**WHAT IS NEEDED:** Return the lines of the material below exactly as they appear, from the line with "The height and width of the screenshot is (728, 2576)." to the line with "I want to click on reminders, so", including both of those lines.

───── THE INPUT ─────

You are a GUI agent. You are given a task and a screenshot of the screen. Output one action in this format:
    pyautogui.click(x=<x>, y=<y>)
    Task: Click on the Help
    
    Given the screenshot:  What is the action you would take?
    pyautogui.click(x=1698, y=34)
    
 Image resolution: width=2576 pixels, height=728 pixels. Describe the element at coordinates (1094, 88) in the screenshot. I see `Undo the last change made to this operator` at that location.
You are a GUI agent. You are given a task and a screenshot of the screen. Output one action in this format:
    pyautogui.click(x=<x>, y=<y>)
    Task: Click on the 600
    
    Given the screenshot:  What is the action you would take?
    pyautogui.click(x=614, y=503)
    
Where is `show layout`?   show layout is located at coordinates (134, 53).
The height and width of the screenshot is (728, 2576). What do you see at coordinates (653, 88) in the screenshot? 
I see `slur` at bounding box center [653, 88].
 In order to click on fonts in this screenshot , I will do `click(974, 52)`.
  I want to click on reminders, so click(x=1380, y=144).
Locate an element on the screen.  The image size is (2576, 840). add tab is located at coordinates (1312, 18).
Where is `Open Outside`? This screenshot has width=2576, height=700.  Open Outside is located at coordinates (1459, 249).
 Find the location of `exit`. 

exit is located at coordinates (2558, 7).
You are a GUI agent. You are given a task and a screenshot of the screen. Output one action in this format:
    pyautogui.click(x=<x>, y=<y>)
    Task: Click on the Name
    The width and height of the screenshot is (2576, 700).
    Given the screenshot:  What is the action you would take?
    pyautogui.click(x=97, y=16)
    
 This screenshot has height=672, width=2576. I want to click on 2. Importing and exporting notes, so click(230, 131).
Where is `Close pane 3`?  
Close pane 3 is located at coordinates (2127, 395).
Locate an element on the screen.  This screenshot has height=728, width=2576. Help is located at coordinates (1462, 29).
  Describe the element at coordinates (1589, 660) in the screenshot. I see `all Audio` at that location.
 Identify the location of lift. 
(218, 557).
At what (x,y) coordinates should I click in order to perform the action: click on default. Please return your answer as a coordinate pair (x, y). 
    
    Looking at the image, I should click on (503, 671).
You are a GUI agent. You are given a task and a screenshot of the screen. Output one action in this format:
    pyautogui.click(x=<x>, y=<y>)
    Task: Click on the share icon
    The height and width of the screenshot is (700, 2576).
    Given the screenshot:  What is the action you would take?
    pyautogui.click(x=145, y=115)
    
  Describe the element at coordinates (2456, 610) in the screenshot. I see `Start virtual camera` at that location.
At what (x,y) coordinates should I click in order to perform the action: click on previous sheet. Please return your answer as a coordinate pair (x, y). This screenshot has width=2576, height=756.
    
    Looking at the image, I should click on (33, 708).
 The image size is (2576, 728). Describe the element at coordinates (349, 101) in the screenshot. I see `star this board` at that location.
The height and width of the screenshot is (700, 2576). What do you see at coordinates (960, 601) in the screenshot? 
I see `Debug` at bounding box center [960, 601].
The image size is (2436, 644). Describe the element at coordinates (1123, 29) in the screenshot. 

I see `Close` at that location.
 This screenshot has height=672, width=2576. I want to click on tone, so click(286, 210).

─────

**THE SOLUTION:**
The height and width of the screenshot is (728, 2576). What do you see at coordinates (653, 88) in the screenshot? 
I see `slur` at bounding box center [653, 88].
 In order to click on fonts in this screenshot , I will do `click(974, 52)`.
  I want to click on reminders, so click(x=1380, y=144).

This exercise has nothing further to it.